Instructions to follow:
Every record that follows should appear again in your answer, exactly the same.

Records excerpted from a collection:
════════════════════
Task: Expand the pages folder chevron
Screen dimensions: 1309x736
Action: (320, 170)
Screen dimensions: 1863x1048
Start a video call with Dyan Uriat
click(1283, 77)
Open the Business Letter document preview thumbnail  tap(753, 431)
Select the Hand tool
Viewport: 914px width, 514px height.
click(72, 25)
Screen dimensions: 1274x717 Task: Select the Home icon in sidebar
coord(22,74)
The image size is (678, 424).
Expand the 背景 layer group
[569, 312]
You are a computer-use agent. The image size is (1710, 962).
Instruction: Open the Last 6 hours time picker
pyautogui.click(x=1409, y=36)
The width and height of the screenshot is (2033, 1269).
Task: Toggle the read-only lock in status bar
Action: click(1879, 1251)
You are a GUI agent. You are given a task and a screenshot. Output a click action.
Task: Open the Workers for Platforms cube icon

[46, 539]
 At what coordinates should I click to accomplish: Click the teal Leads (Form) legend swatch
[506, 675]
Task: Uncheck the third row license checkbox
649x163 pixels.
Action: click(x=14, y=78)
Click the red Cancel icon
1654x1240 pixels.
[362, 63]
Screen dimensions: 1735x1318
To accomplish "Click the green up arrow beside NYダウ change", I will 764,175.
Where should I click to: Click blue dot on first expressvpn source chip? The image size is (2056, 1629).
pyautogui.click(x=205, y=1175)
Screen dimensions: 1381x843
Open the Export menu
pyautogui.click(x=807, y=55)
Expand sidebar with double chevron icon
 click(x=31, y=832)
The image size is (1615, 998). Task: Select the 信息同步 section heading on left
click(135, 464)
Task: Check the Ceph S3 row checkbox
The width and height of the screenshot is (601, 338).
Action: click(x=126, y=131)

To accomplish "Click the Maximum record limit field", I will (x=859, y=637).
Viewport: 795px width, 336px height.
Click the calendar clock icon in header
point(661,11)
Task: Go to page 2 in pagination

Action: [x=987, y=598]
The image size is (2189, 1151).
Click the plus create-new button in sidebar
════════════════════
Response box:
Task: Expand the pages folder chevron
Screen dimensions: 1309x736
Action: (320, 170)
Screen dimensions: 1863x1048
Start a video call with Dyan Uriat
click(1283, 77)
Open the Business Letter document preview thumbnail  tap(753, 431)
Select the Hand tool
Viewport: 914px width, 514px height.
click(72, 25)
Screen dimensions: 1274x717 Task: Select the Home icon in sidebar
coord(22,74)
The image size is (678, 424).
Expand the 背景 layer group
[569, 312]
You are a computer-use agent. The image size is (1710, 962).
Instruction: Open the Last 6 hours time picker
pyautogui.click(x=1409, y=36)
The width and height of the screenshot is (2033, 1269).
Task: Toggle the read-only lock in status bar
Action: click(1879, 1251)
You are a GUI agent. You are given a task and a screenshot. Output a click action.
Task: Open the Workers for Platforms cube icon

[46, 539]
 At what coordinates should I click to accomplish: Click the teal Leads (Form) legend swatch
[506, 675]
Task: Uncheck the third row license checkbox
649x163 pixels.
Action: click(x=14, y=78)
Click the red Cancel icon
1654x1240 pixels.
[362, 63]
Screen dimensions: 1735x1318
To accomplish "Click the green up arrow beside NYダウ change", I will 764,175.
Where should I click to: Click blue dot on first expressvpn source chip? The image size is (2056, 1629).
pyautogui.click(x=205, y=1175)
Screen dimensions: 1381x843
Open the Export menu
pyautogui.click(x=807, y=55)
Expand sidebar with double chevron icon
 click(x=31, y=832)
The image size is (1615, 998). Task: Select the 信息同步 section heading on left
click(135, 464)
Task: Check the Ceph S3 row checkbox
The width and height of the screenshot is (601, 338).
Action: click(x=126, y=131)

To accomplish "Click the Maximum record limit field", I will (x=859, y=637).
Viewport: 795px width, 336px height.
Click the calendar clock icon in header
point(661,11)
Task: Go to page 2 in pagination

Action: [x=987, y=598]
The image size is (2189, 1151).
Click the plus create-new button in sidebar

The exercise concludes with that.